Raz formuliert explizite Bedingungen für Autonomie: angemessene mentale Fähigkeiten, eine adäquate Breite an Wahlmöglichkeiten und Unabhängigkeit. Im Gegensatz zu Schaber verfolgt Raz einen normativen Ansatz, der ein Idealbild von Autonomie als Selbstbestimmung und Kontrolle des eigenen Lebens entwirft.
Was ist der Unterschied zwischen Schabers deskriptivem und Raz' normativem Ansatz?
Schaber favorisiert einen deskriptiven Ansatz, der den Autonomiebegriff im Alltagsverständnis beschreibt. Raz hingegen vertritt einen normativen Ansatz, der ein Idealbild von Autonomie als normatives Ziel formuliert. Diese unterschiedlichen Ansätze haben Konsequenzen für die Anwendung des Autonomiebegriffs in der Moralphilosophie.
Welche Kapitel umfasst die Arbeit?
Die Arbeit gliedert sich in eine Einleitung, ein Kapitel zu Schabers Autonomiebegriff, ein Kapitel zu Raz' Autonomiebedingungen, ein Kapitel zum Vergleich des deskriptiven und normativen Ansatzes und ein Fazit.
Wie wird Schabers deskriptiver Ansatz begründet?
Schaber begründet seinen deskriptiven Ansatz mit dem Bezug auf den Alltagsgebrauch des Autonomiebegriffs. Er möchte den Begriff so erfassen, wie er im Alltag verwendet wird, ohne implizit ein normatives Verständnis auszuschließen. Autonomes Handeln wird dabei nicht automatisch mit moralisch gutem Handeln gleichgesetzt.
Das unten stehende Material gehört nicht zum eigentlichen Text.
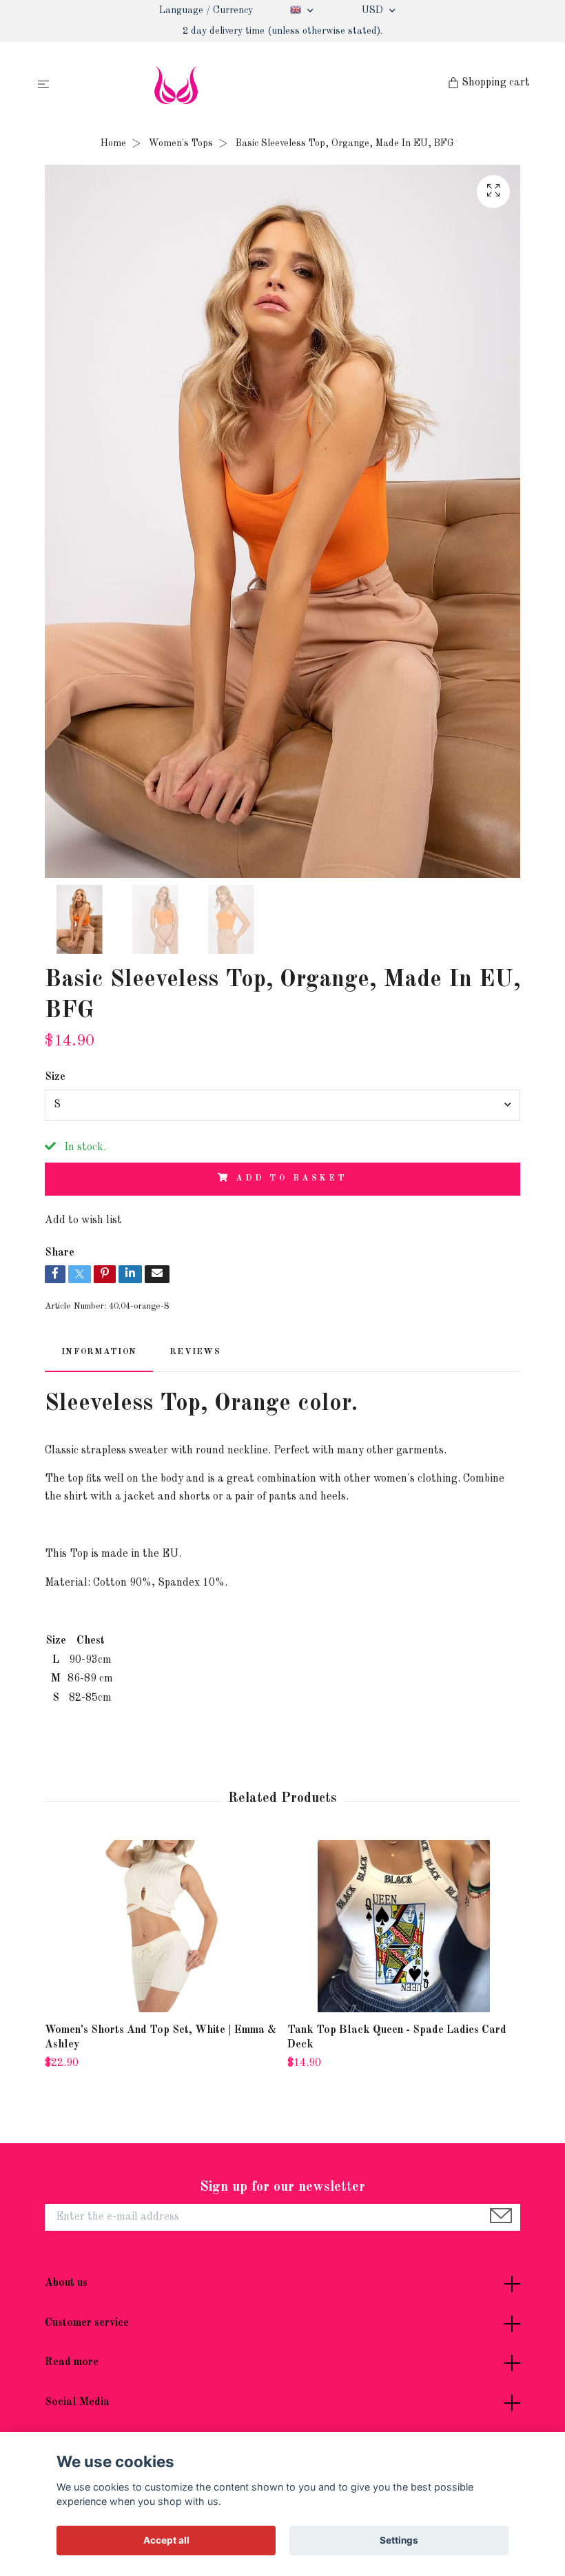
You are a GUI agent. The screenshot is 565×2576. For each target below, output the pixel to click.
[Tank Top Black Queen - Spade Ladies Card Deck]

Welche Rolle spielt die Moralphilosophie in dieser Arbeit?
Die Arbeit untersucht die Konsequenzen der unterschiedlichen Autonomiekonzepte (deskriptiv vs. normativ) für deren Anwendung in der Moralphilosophie. Der Vergleich der Ansätze von Schaber und Raz trägt dazu bei, das Verständnis von Autonomie im moralischen Kontext zu vertiefen.
Welche Schlüsselbegriffe werden in der Arbeit behandelt?
Schlüsselbegriffe sind: Autonomie, Peter Schaber, Joseph Raz, deskriptiv, normativ, Bedingungen der Autonomie, Moralphilosophie, Würde, Instrumentalisierung, Selbstbestimmung, Handlungsfreiheit, Rationalität, Wahlmöglichkeiten, Unabhängigkeit.